33 osoby zginęły, a ponad 130 zostało rannych w sobotę w ataku grupy nożowników na stacji kolejowej w mieście Kunming w prowincji Yunnan, w południowo zachodnich Chinach - poinformowała w niedzielę Xinhua. Władze oskarżają "ujgurskich separatystów".
Prezydent Chin Xi Jinping wezwał w niedzielę siły porządkowe do podjęcia natychmiastowego śledztwa i znalezienia winnych "ataku terrorystycznego". Zaapelował też do władz, by "ukarały terrorystów zgodnie prawem" - podała Xinhua, dodając, że policjanci zastrzelili pięciu napastników i nadal poszukują pozostałych.
Regularne ataki.

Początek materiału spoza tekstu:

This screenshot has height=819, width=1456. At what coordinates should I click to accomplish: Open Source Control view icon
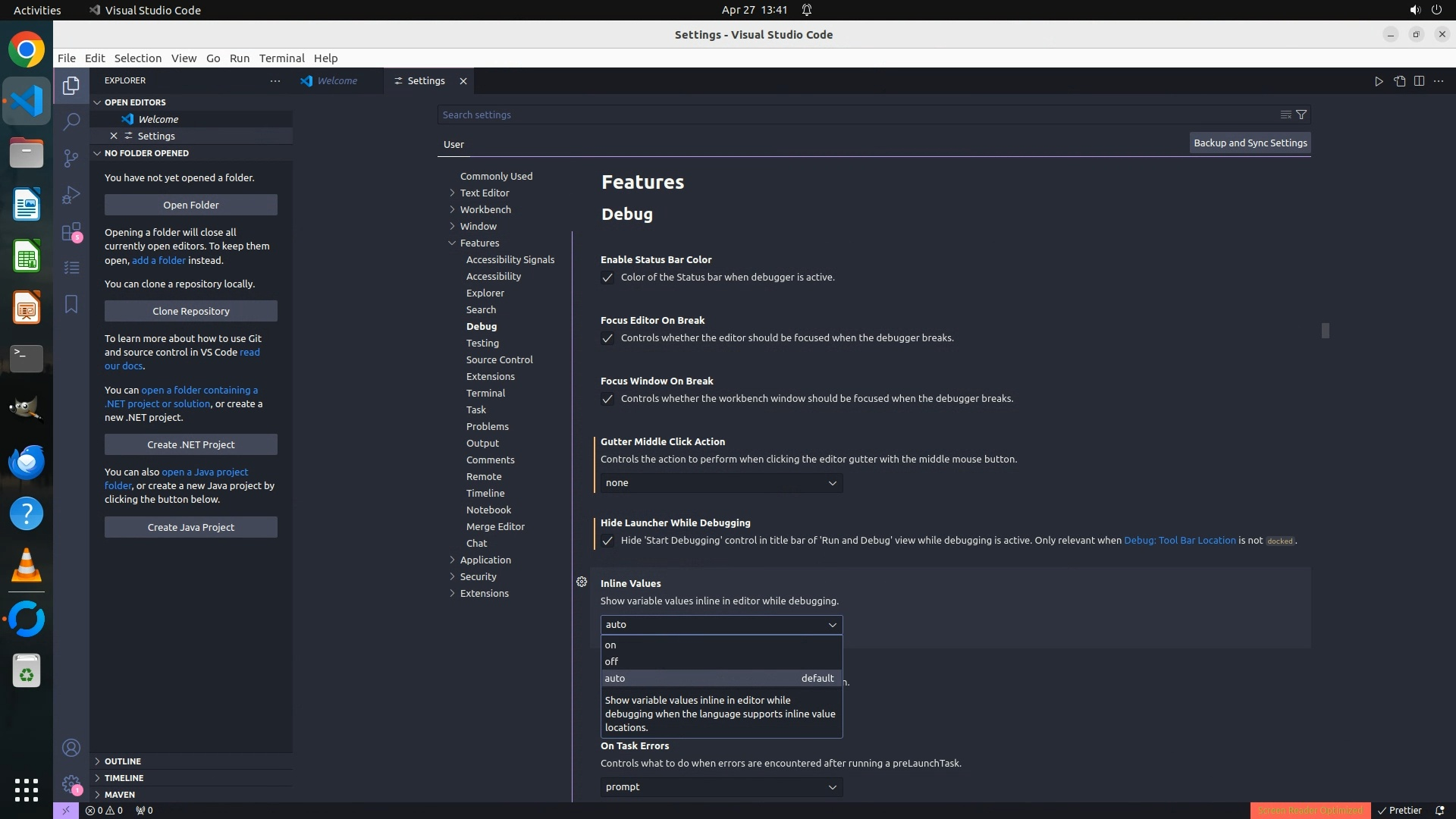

Ten najkrwawszy?
Według agencji to najkrwawszy atak w ostatnich latach. Co najmniej 60 osób zostało hospitalizowanych.
Odpowiedzialnością za jego przeprowadzenie lokalne władze obciążyły w niedzielę separatystów z Sinkiangu (Xinjiangu). W prowincji Sinkiang regularnie dochodzi do konfliktów między stanowiącymi większość w tym regionie Ujgurami (islamska mniejszość etniczna) a ludnością napływową należącą do chińskiej grupy etnicznej Han. Co najmniej dziesięciu mężczyzn, którzy wtargnęli na stację w sobotę wieczorem atakowało przypadkowych ludzi. Według lokalnych mediów byli ubrani w mundury.